Elevated Fab glycosylation of autoantibodies maintained during B cell depletion therapy.

Several chronic autoimmune diseases are characterized by elevated autoantibody Fab glycosylation. Whether Fab glycans link to disease state or development remains unclear, yet may serve as a marker thereof. Many autoimmune diseases are treated with B cell depletion therapies that particularly result in a decline of autoantibodies. The question arises whether B cell depletion therapy may have an impact on Fab glycosylation.

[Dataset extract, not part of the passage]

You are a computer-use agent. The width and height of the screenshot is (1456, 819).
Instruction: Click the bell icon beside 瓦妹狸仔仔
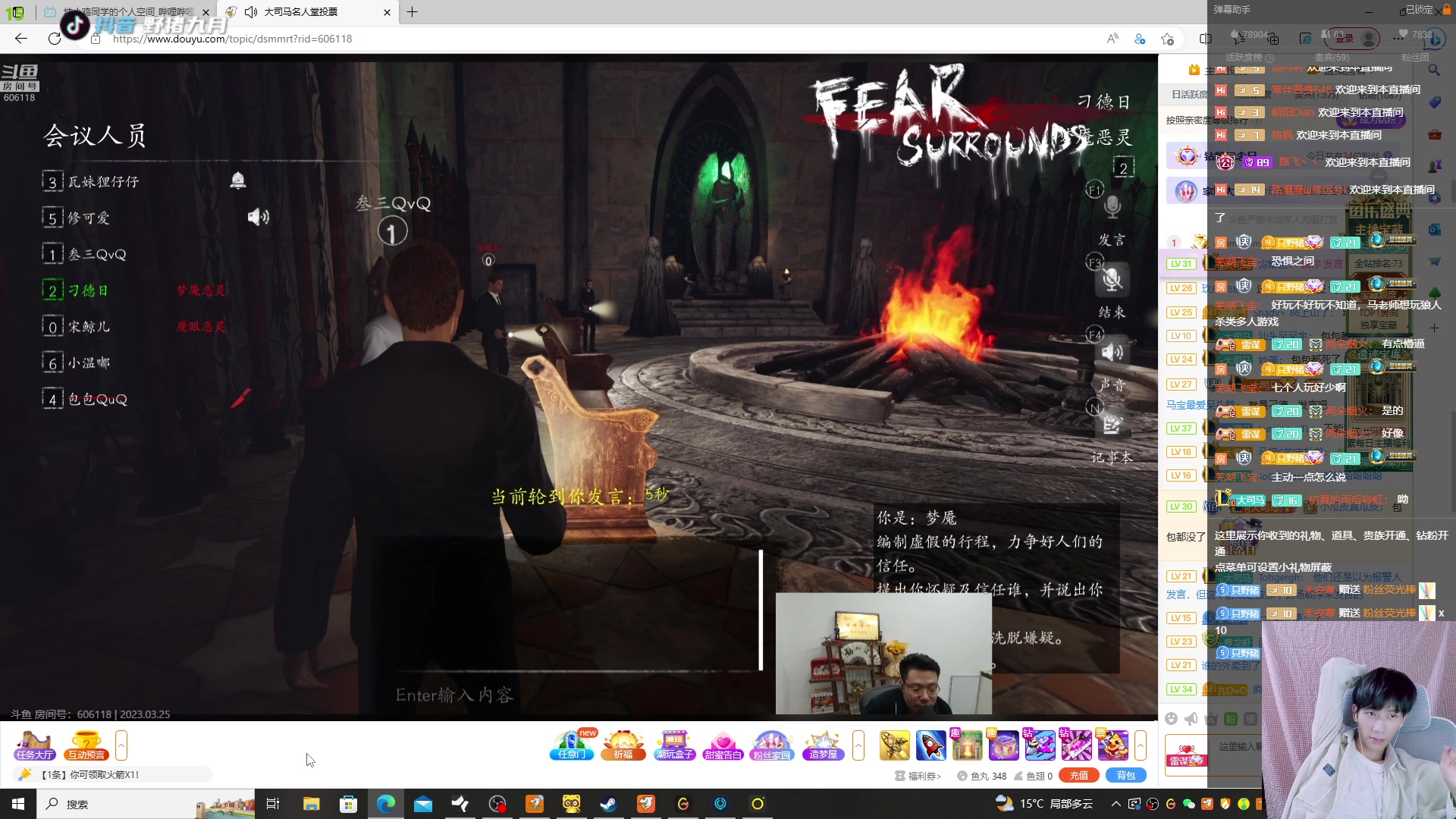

Here, we investigated the longitudinal effects of B cell depletion therapy on Fab glycosylation of total IgG and IgG autoantibodies in rheumatoid arthritis (RA), pemphigus vulgaris (PV), ANCA-associated vasculitis (AAV), and multiple sclerosis (MS). Baseline Fab glycosylation was compared to 6-12 months into therapy by lectin affinity chromatography, determining Fab sialylation as an estimate of Fab glycosylation. We observed a modest decrease in Fab glycosylation of total IgG for RA (median 13.8%[IQR 11.7-16.3] - 9.1%[IQR8-11]) and PV (16.4%[IQR14.9-17.5] - 13.01%[IQR10.8-15.5]) after 6 months, whereas for AAV Fab glycosylation slightly increased (11.6%[IQR7.4-15] - 14.9%[IQR11.4-19.3]), and no changes were found for MS. Autoantibody titers (anti-CCP, anti-PR3, anti-Dsg3) had declined following B cell depletion therapy, yet their elevated Fab glycosylation levels were maintained. Taken together, Fab glycosylation levels of autoantibodies do not decrease upon B cell depletion therapy, thereby retaining their predictive potential as biomarker.